▸ What you have to do
Resume the notes on software deploy practices below, carrying on from their final sentence.

▸ Excerpt to read
↓↓↓

Deploys require a careful balance of speed and reliability.
As understand from their article, although they are available globally, they still mainly operate in US timezone.
Merged code is only deployed during North America business hours to make sure we are fully staffed for any unexpected problems.
They deploy every 2 hours!
Every day, we do about 12 scheduled deploys
They look like don’t have the enterprise toil in their release cycle. Engineers building software looks like also responsible making it live. This is good engineering and one of the core principles of DevOps.
an engineer is designated as the deploy commander in charge of rolling out the new build to production
I imagine, when there is a problem in that release, they are trying to fix it first rolling back and then sending the fix from the release branch. This is still a good fall-forward strategy
builds can be rolled back if there is a spike in errors and easily hotfixed if we detect a problem after release.
We investigate the issue, identify the PR that is causing problems, revert it, cherry-pick in that revert, and make a new build. However — sometimes we don’t catch a problem before it reaches production. In this scenario, it’s critical to restore service, so we immediately roll back to a previous working build before starting our investigation.

↑↑↑

▸ Data supplied
↓↓↓

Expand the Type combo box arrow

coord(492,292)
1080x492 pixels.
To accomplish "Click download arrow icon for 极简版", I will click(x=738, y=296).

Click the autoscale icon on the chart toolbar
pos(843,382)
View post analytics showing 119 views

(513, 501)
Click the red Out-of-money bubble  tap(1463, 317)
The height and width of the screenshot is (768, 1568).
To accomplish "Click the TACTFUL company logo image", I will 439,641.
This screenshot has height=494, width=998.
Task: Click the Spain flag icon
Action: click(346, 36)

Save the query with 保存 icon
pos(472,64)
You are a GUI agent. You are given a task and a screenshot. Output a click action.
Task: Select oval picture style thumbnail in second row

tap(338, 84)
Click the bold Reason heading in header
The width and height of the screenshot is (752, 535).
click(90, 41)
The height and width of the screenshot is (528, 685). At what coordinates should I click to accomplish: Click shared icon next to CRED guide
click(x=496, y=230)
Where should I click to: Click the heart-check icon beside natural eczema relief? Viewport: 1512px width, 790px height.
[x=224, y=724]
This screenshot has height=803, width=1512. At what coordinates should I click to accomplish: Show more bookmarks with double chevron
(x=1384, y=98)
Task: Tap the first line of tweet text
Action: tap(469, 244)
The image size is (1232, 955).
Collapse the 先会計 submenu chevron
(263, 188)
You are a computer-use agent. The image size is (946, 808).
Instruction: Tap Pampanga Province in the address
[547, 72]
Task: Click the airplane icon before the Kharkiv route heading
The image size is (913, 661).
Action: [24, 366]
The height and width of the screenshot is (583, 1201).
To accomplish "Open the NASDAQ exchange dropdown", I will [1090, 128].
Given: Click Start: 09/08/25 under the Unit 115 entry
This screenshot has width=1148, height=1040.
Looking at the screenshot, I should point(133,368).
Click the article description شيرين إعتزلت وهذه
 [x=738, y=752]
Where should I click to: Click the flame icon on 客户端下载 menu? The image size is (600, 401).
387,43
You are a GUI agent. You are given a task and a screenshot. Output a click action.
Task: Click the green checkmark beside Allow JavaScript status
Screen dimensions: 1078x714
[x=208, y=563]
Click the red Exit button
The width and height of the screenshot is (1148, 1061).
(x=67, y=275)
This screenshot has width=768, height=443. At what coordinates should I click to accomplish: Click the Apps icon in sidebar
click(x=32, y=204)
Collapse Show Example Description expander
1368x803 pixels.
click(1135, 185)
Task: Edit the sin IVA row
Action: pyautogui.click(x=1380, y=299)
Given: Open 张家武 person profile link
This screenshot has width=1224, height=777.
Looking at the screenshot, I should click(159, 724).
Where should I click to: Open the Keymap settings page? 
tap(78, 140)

↑↑↑

▸ Response
They look like had a rollout issue due to number of instances and developed a pull-based system instead of push-based. I think this makes the release process more atomic and self-serve. It can also help reducing blast radius if something goes wrong.
Instead of pushing the new build to our servers using a sync script, each server pulls the build concurrently when signalled by a Consul key change. This allows us to maintain a high velocity of deploys even as we continue to scale
During a deploy, the new code would be copied to the unused cold directory. Then, once the server was drained of active processes, we would switch directories instantaneously.